An elderly Zambian woman pulled out a Chutes and Ladders game and showed it to her visitors. “This is my life,” she said. “The loan you gave me really helped me, but where are you when a disaster hits?”
One of the visitors was Richard Leftley, an insurance executive who was in Zambia to learn about Opportunity International and its program of making small loans to local entrepreneurs. He learned that many recipients of Opportunity loans were only “one or two disasters away from abject poverty,” Leftley told Sojourners.
“I became convinced that God would have me do something else with my skills, and convinced that the poor would want insurance,” Leftley said. So he joined the staff of Opportunity and is now president of its Micro Insurance Agency.

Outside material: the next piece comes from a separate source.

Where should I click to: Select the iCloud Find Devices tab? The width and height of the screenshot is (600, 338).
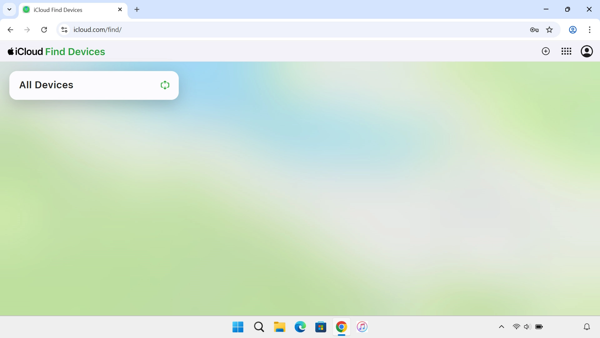[x=63, y=10]
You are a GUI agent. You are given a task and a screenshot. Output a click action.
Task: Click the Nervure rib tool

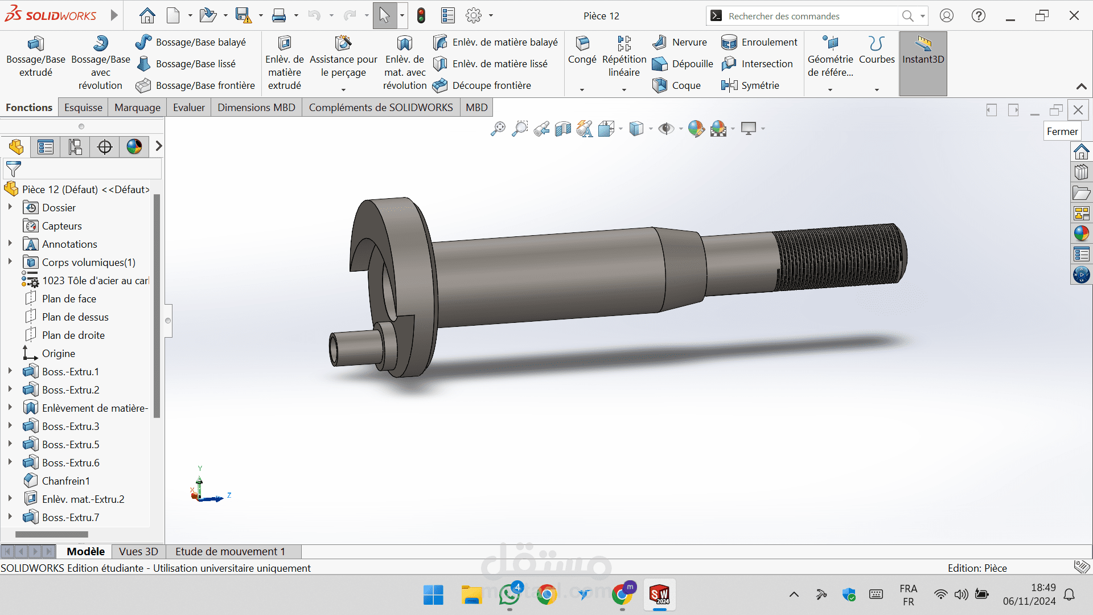click(x=680, y=42)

Leftley’s work is part of a new trend in microfinance. For the first 30 years after Opportunity was established in 1971, small loans to entrepreneurs in developing countries were the centerpiece of its program. With initial loans of as little as $50, Opportunity’s borrowers—84 percent of whom are women—can expand their businesses, perhaps by buying a sewing machine or purchasing stock for a store. After paying the initial loan back, a borrower can request another loan and then another, each larger than the one before. Some are eventually able to hire employees.
But microlending has always had its limits. Borrowers and their employees might have nowhere to save their earnings. The costs of a funeral—as high as six months of disposable income, Leftley said—can wipe out a family’s savings. Crop failures can make it impossible for farmers to pay back loans. So in the late 1990s, Opportunity began to open new paths in microfinance.